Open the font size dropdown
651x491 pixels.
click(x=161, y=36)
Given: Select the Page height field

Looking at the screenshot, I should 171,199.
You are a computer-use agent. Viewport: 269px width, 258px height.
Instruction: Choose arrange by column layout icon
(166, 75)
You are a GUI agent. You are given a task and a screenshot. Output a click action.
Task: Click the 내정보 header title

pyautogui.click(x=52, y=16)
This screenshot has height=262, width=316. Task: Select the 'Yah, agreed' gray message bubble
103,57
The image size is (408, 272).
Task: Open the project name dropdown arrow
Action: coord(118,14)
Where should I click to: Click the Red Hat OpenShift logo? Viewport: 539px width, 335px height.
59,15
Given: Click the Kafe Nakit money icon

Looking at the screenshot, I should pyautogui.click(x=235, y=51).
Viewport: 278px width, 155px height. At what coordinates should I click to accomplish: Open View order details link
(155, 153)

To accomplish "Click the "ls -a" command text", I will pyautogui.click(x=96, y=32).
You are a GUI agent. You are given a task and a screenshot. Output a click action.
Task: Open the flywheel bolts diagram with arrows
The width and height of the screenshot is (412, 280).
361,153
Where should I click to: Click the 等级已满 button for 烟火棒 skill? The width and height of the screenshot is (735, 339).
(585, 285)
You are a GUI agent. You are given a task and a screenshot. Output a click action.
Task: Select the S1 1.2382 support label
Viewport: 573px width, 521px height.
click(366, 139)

____________________

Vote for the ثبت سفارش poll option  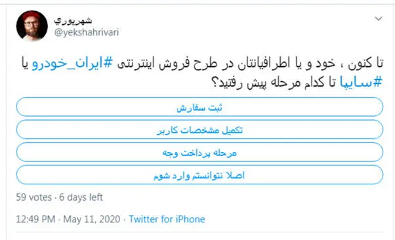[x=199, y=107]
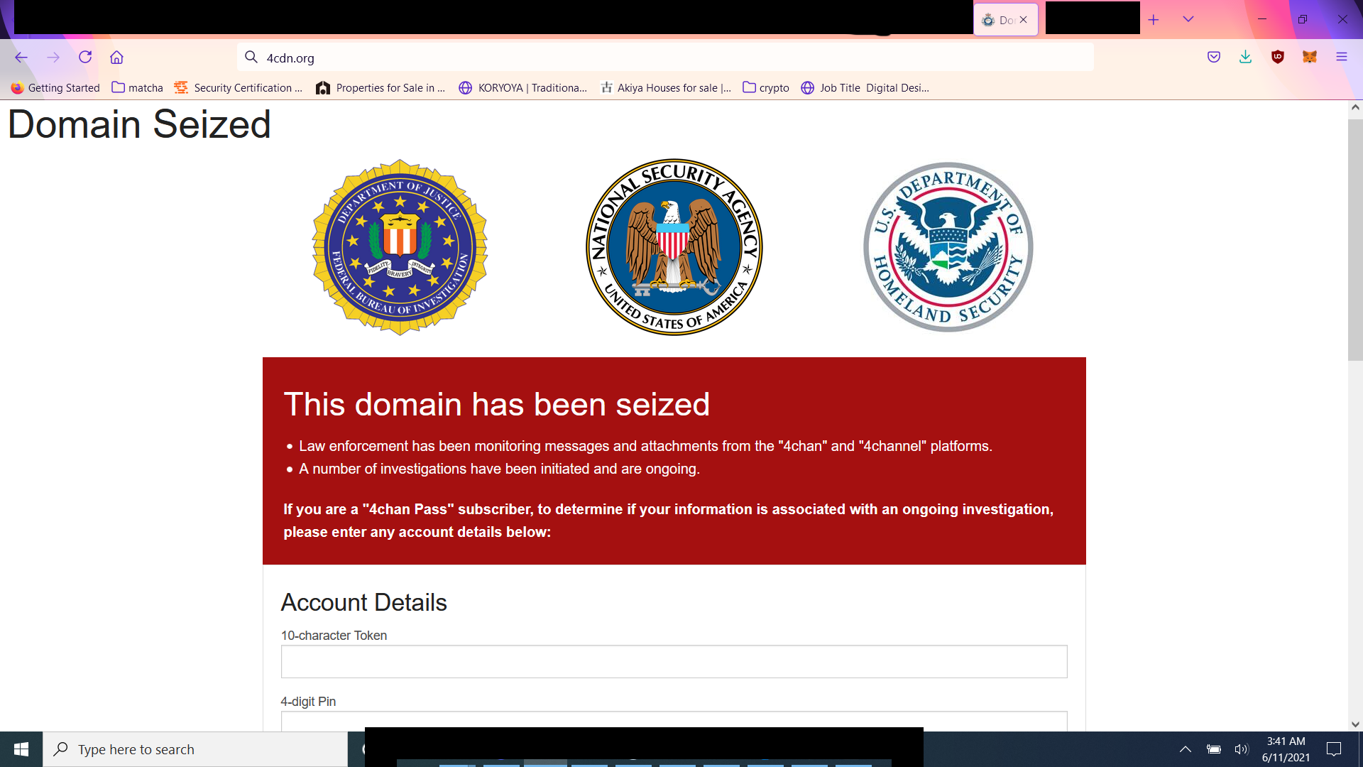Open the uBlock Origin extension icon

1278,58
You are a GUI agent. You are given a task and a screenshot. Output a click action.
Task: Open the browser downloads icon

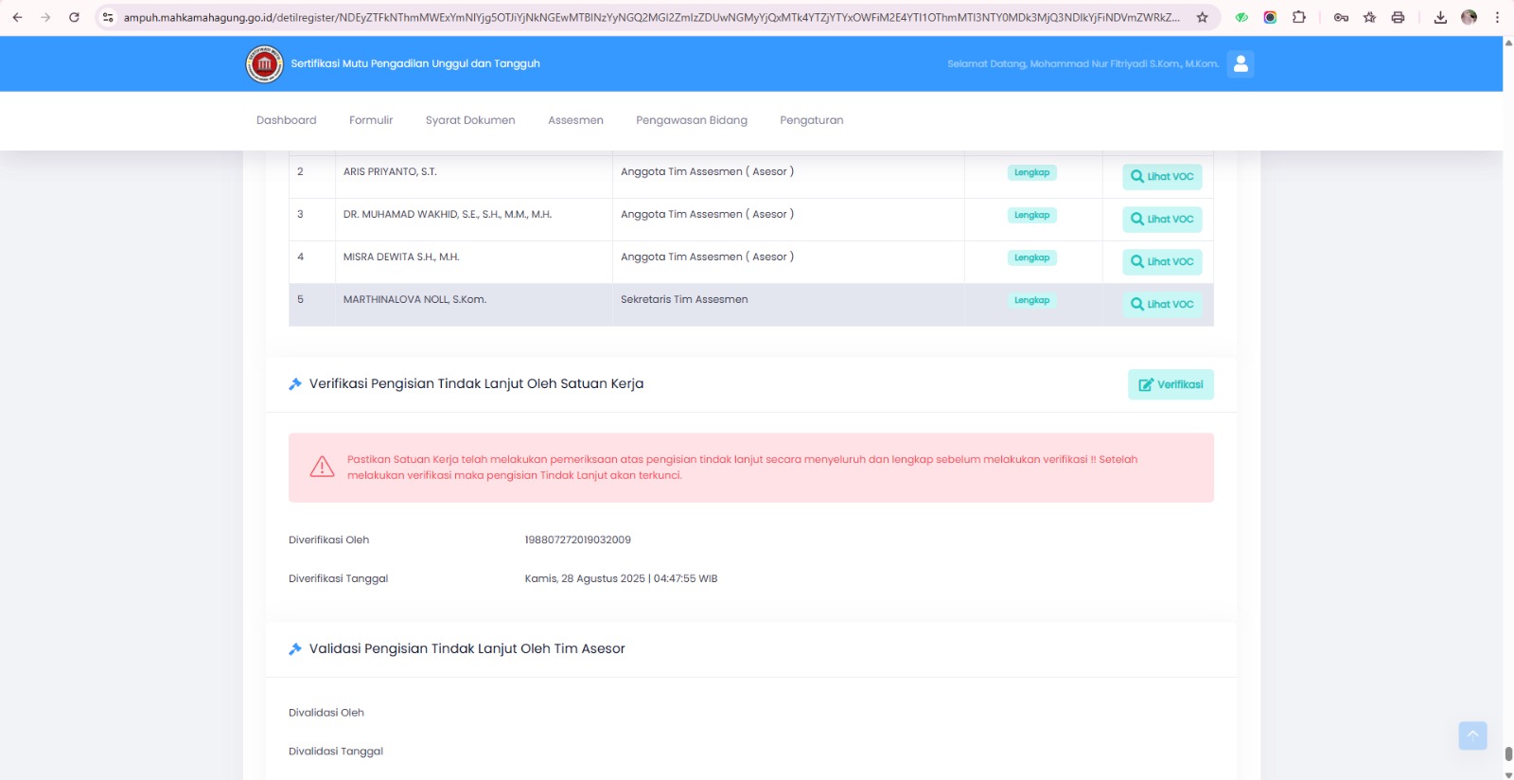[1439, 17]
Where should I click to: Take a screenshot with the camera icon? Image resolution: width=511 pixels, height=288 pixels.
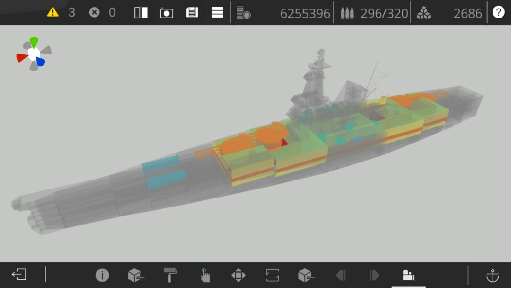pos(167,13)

____________________

Work order — What you return must be the lines above that run from the line with "This screenshot has" to the line with "Task: Open the flywheel", inclusive, each copied exactly.

Task output —
This screenshot has height=262, width=316. Task: Select the 'Yah, agreed' gray message bubble
103,57
The image size is (408, 272).
Task: Open the project name dropdown arrow
Action: coord(118,14)
Where should I click to: Click the Red Hat OpenShift logo? Viewport: 539px width, 335px height.
59,15
Given: Click the Kafe Nakit money icon

Looking at the screenshot, I should pyautogui.click(x=235, y=51).
Viewport: 278px width, 155px height. At what coordinates should I click to accomplish: Open View order details link
(155, 153)

To accomplish "Click the "ls -a" command text", I will pyautogui.click(x=96, y=32).
You are a GUI agent. You are given a task and a screenshot. Output a click action.
Task: Open the flywheel bolts diagram with arrows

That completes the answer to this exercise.